By Sarah Mac Donald - 22 October, 2014
The Life President and founder of Focus Ireland has warned that even though the Government announced a €2.2bn social housing investment over the next three years in the budget it will take at least 18 months until this delivers the first homes for people.
Writing in the Irish Independent on Tuesday, Sr Stanislaus Kennedy said Focus Ireland welcomed the news of the investment and long-term planning, but underlined it must be built on to make up for decades of social housing failure and neglect.
She warned that in the 18 months it will take to deliver the first homes for people, there will be “huge suffering for families”.

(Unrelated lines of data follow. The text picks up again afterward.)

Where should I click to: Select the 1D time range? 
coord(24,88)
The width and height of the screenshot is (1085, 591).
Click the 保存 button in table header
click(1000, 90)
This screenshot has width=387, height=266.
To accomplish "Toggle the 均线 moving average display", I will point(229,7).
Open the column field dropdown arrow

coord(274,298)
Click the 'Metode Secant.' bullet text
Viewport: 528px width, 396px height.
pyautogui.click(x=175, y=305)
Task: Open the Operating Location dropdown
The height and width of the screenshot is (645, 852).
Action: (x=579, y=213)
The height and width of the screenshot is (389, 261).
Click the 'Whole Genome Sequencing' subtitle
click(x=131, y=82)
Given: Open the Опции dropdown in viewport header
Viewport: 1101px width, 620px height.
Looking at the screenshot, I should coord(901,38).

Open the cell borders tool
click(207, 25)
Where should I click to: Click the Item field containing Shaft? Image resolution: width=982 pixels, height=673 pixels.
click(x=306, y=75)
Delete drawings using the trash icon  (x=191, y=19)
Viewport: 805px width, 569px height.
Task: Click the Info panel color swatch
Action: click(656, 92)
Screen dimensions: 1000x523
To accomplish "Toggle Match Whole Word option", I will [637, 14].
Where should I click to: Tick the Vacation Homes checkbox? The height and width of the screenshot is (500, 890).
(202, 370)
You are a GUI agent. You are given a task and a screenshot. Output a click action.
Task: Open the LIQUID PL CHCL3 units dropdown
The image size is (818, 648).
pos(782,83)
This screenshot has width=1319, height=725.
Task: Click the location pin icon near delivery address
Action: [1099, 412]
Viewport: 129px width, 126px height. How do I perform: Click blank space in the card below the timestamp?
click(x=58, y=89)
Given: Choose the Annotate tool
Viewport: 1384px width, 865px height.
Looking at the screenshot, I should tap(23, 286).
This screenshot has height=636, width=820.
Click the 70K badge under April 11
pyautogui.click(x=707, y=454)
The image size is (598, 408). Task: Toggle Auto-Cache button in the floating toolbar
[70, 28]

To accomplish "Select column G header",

Referring to talk of an end to austerity being in sight and an improving economy, the head of Focus Ireland contrasted the reality of up to 10 families becoming homeless in Dublin alone every day since budget day.
“Families lose their homes because they can’t afford to pay rent or their mortgages,” she said.
She rejected claims of charities “talking up” a housing and homeless crisis to raise money.
“Is it not a crisis that nearly 400 families have become homeless in Dublin alone this year? That some families have been split up in Cork because there’s no suitable emergency accommodation for them? That families have had to sleep in their cars?” she asked.
Sr Stan explained in her article that families are being squeezed into hotel rooms – five or six people in one room, with nowhere to cook or for children to play, as a result of the crisis.
“One mother said that when her youngest daughter wakes in the middle of the night, she has to wake the others and they all go to the next floor to the shared bathroom. She can’t leave them alone in bed as they may not be safe.”
She also warned that the situation is continuing to deteriorate because of the critical shortage of affordable accommodation.
“We supported over 10,000 people last year who were homeless or at risk of losing their home.”
These numbers are a shocking indictment of the impact of the economic crisis that we have faced, the campaigner stated.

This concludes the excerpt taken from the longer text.